Возможно, в ту ночь мне стоило быть менее расслабленным или хотя бы не так увлеченно болтать с Гюнтером. Когда они подошли к нам, молодой парень и мужчина с начинающей седеть бородой, оба в форме, явно взвинченные, я сказал:
— Доброй ночи, — прежде, чем они поздоровались со мной. Я прекрасно знал, что нужно быть предельно вежливым для того, чтобы не попасть в беду. Полиция в то время цеплялась к нам по мелочам, раздраженная стихийными протестами и бурным свободомыслием.
В те времена ничто из этого не представляло опасности для Империи, однако все изрядно нервировало местных центурионов. Одним из них и бы молодой парень перед нами. То есть, вероятнее всего, он не был молодым очень давно. Никогда не стоило оценивать принцепса по внешности, я это помнил.
— Центурион Бастиан, — представился он, второй же, преторианец, молчал. У него было угрюмое лицо и умные глаза, он мне почти понравился. Что до центуриона по имени Бастиан, это был столь типичный представитель вашего народа, что им можно было, пожалуй, иллюстрировать агитки.
У него было надменное лицо, блестевшие золотом в свете луны часы, и форма его была в таком идеальном состоянии, словно бы он ни разу не двинулся, надев ее.
Наверняка этот Бастиан шел по своим делам, заметил двух молодых парней и решил проявить излишнюю бдительность, быть может от плохого настроения, или чтобы показать своему сопровождающему, насколько он близок к работе простых полицейских, или ему просто хотелось предпринять что-нибудь, чтобы разогнать кровь.

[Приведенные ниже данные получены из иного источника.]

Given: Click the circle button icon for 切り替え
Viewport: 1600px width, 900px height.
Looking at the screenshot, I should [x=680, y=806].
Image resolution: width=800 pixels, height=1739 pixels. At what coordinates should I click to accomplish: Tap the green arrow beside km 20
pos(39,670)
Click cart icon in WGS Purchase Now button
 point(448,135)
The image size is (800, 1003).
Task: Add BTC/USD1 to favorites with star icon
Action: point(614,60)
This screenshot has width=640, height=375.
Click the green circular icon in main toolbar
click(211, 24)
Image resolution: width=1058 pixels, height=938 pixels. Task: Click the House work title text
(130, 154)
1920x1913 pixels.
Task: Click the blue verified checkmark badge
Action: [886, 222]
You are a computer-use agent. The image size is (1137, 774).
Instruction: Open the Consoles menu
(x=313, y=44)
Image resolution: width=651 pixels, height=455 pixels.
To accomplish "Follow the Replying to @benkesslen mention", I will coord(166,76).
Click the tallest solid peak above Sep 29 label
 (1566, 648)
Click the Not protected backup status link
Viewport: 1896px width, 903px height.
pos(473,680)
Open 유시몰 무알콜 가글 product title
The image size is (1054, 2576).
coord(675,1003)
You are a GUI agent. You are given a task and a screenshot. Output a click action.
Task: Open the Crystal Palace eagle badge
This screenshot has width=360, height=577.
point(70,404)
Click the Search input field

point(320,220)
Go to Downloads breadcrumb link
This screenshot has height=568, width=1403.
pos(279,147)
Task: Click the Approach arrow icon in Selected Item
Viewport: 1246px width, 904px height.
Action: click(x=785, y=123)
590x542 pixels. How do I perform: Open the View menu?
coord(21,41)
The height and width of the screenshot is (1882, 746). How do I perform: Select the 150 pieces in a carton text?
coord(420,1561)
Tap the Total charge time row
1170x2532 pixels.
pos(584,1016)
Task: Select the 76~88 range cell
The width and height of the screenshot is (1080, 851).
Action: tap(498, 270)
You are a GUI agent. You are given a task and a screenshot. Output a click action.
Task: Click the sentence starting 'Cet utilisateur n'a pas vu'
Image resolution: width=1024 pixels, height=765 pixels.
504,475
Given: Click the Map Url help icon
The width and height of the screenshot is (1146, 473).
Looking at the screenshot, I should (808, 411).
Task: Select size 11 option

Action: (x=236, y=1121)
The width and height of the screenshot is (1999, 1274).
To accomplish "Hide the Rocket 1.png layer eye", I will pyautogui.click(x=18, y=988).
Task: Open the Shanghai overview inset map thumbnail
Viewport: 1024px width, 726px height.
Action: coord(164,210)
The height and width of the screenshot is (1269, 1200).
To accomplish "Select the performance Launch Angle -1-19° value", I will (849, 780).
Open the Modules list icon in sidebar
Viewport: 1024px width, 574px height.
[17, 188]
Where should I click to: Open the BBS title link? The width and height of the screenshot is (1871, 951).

Словом, никаких особенных причин требовать у нас документы не было. Просто так сложился его день, что он пришел к этой его точке, и так сложился наш день.
Никто не знает накануне, как изменят жизнь самые обычные события, и во что превратится завтра.
Я прекрасно знал, что он попросит, поэтому сразу достал документы и, пока Бастиан изучал мою карту, принялся искать в карманах Гюнтера его. Нервничать я стал не сразу. В конце концов, Гюнтер мог хранить карту во внутреннем кармане куртки.
Но и там я ее не обнаружил. Карты не было нигде. И тогда до меня дошло, что Гюнтер совершенно никогда не носил документы с собой, они всегда были у его матери. Просто в нашем городке никто никогда их не спрашивал. Все всех знали, в том числе и трое местных преторианских полицейских, привыкших запивать сладости кофе и вытаскивать птиц из дымоходов.